▶ _PROBLEM TO SOLVE_:
Below are the records; return exactly the lines from the one with "You are a GUI" through the final line, both included, minus any pictures.

▶ _Collected data entries_:
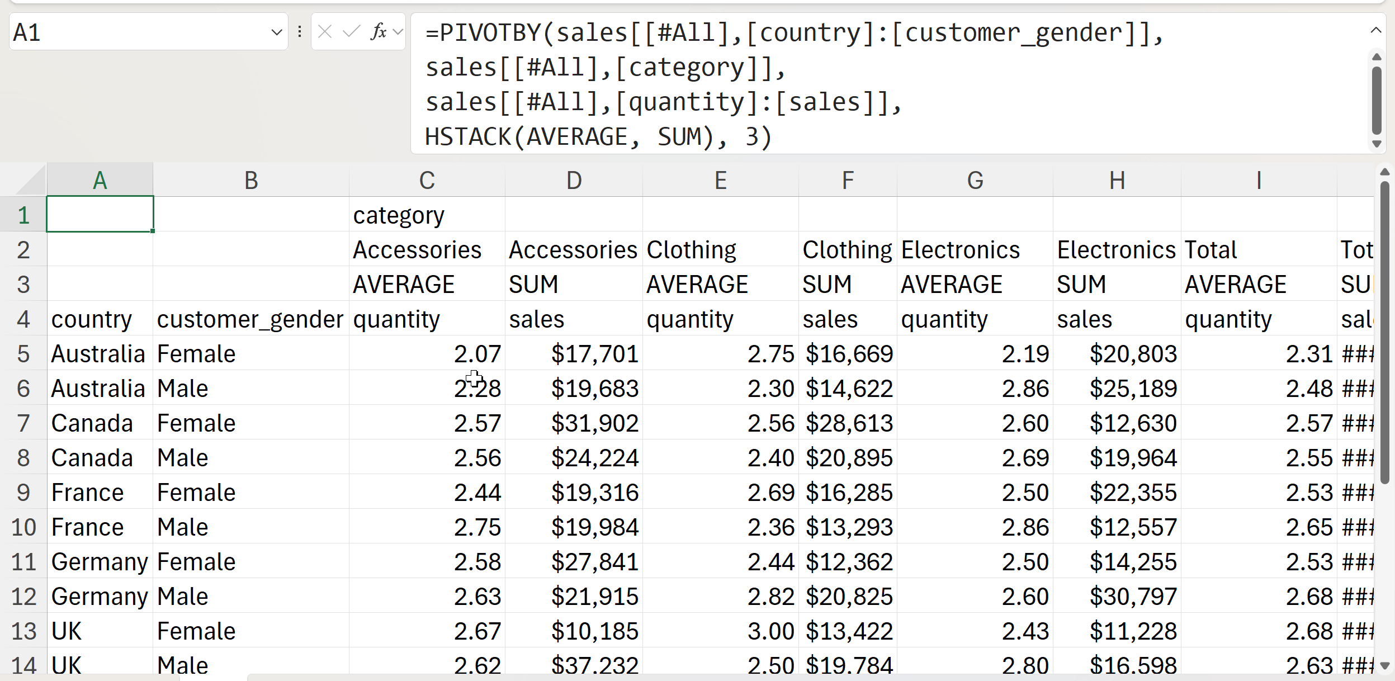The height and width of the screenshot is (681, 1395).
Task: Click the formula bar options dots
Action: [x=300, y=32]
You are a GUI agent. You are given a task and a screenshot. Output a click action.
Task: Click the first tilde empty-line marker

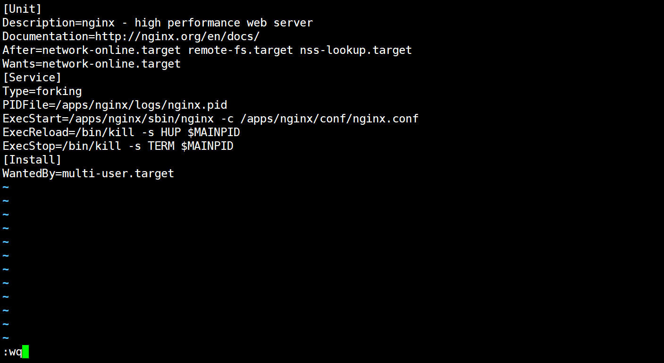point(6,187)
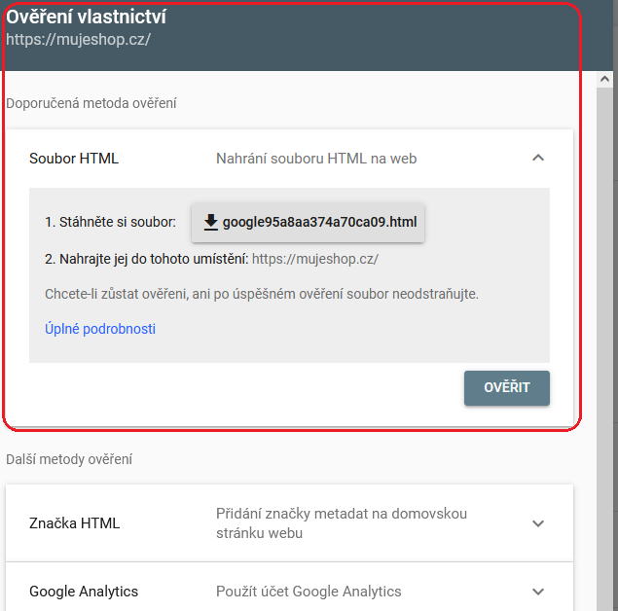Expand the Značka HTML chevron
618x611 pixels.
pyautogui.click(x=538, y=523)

▶ _SOLUTION FOR THIS PROBLEM_:
You are a GUI agent. You are given a task and a screenshot. Output a click action.
Task: Click the first tilde empty-line marker

point(6,187)
Expand the Značka HTML chevron
618x611 pixels.
pyautogui.click(x=538, y=523)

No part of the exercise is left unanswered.